═════ Source information ═════

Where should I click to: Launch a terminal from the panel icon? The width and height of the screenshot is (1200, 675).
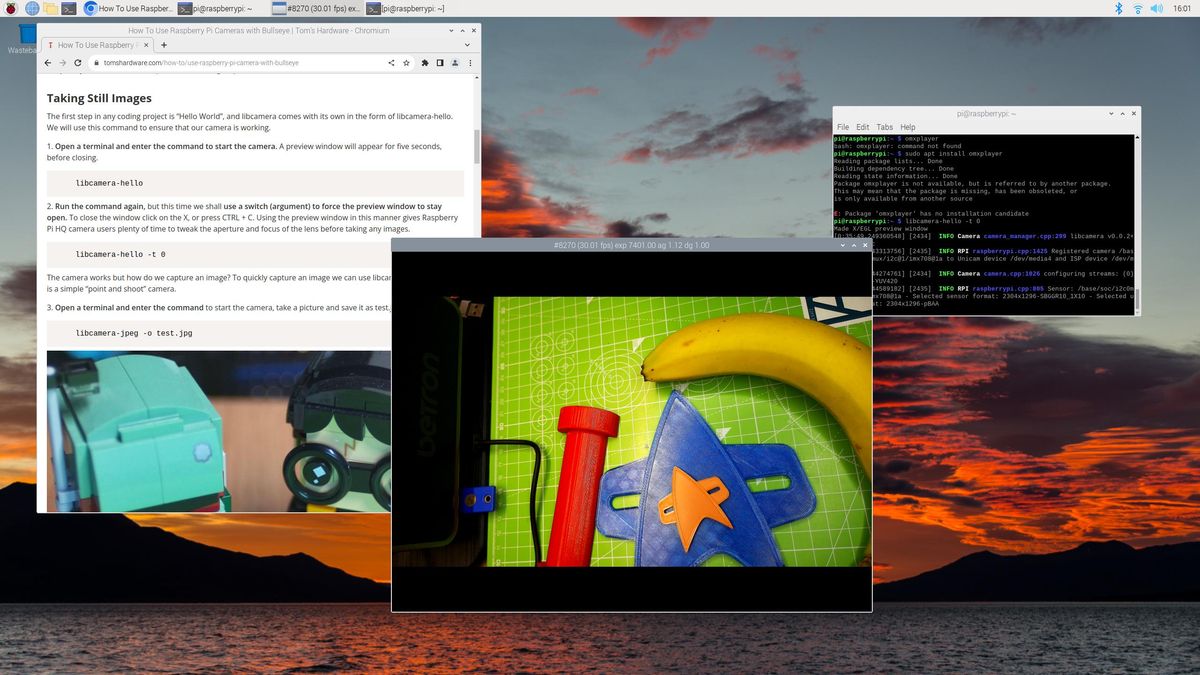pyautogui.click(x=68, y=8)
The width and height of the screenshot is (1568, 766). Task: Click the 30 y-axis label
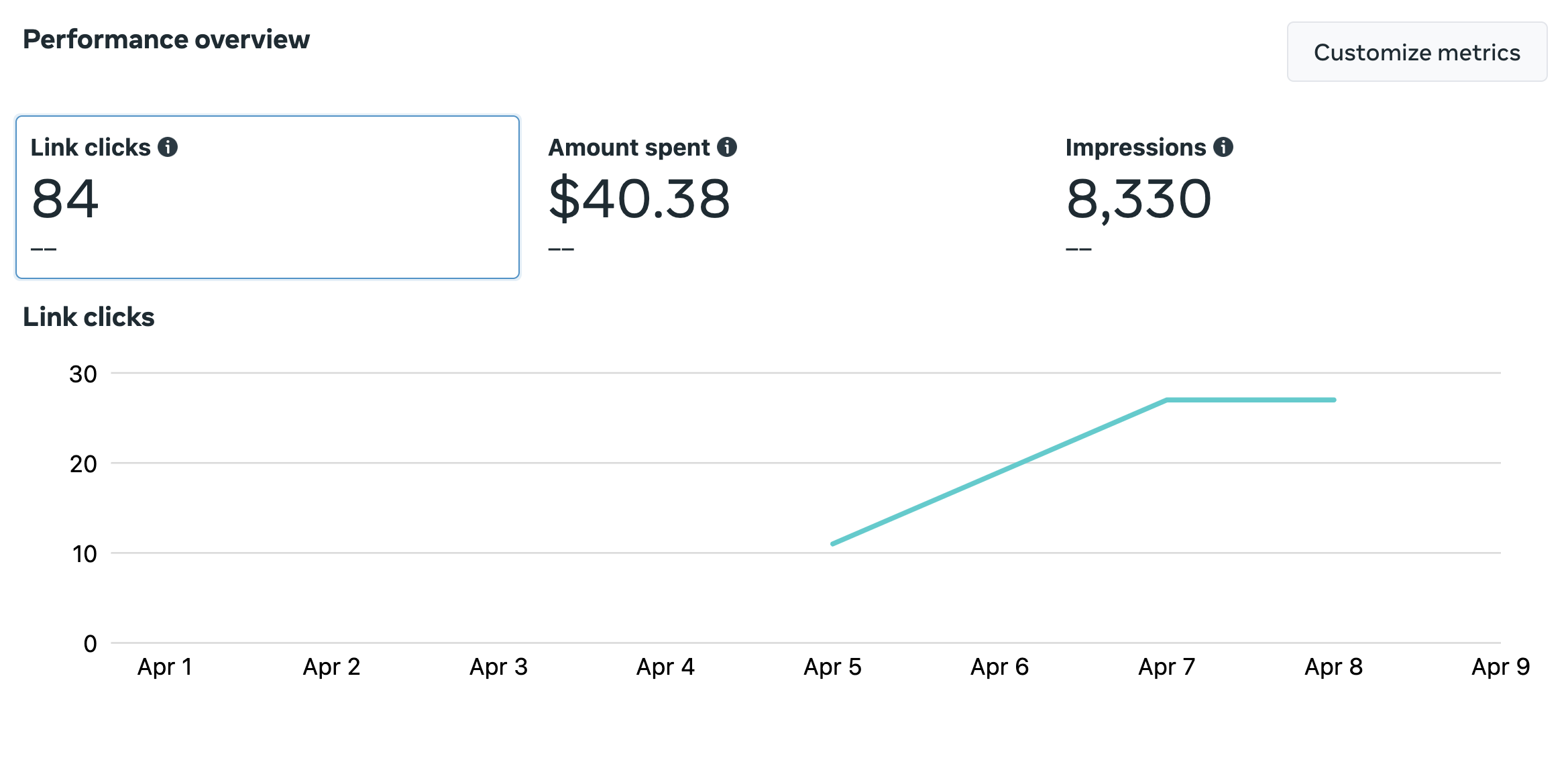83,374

═════
═════ Source information ═════

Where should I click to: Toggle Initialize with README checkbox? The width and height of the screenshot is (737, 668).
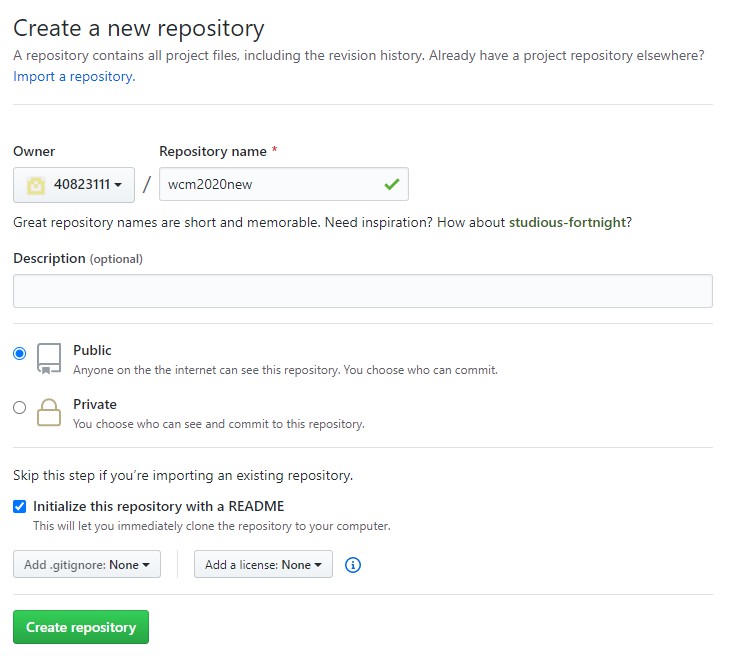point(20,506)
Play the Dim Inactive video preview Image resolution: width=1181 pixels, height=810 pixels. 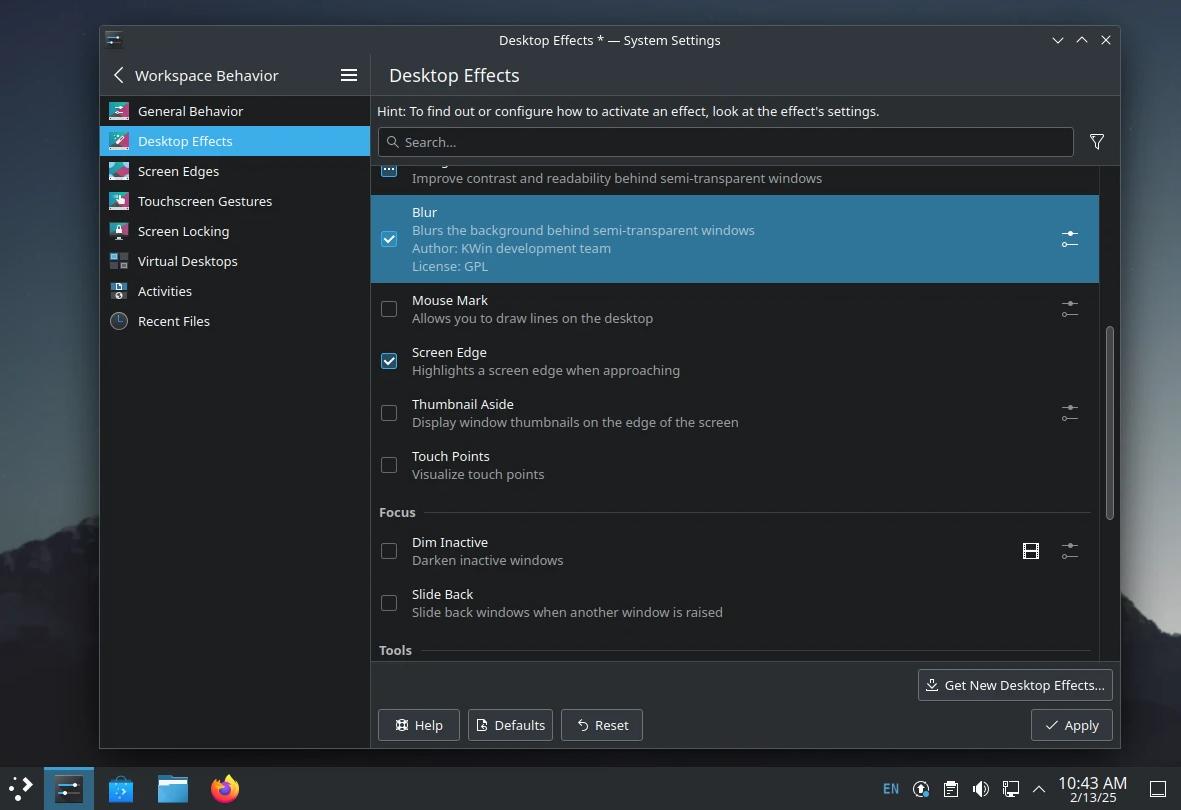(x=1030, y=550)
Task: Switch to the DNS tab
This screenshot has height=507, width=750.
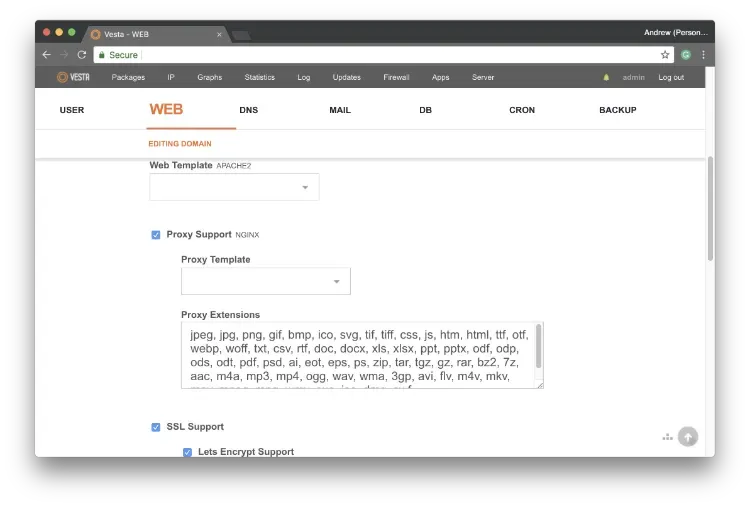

═════
═════ Source information ═════

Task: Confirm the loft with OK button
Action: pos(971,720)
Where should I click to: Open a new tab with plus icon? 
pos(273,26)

═════

### Brief
What is needed is an exact copy of the lines above, from the one containing "Task: Switch to the DNS tab" through the one containing "This screenshot has height=507, width=750.", with nothing added.

### Solution to this problem
Task: Switch to the DNS tab
This screenshot has height=507, width=750.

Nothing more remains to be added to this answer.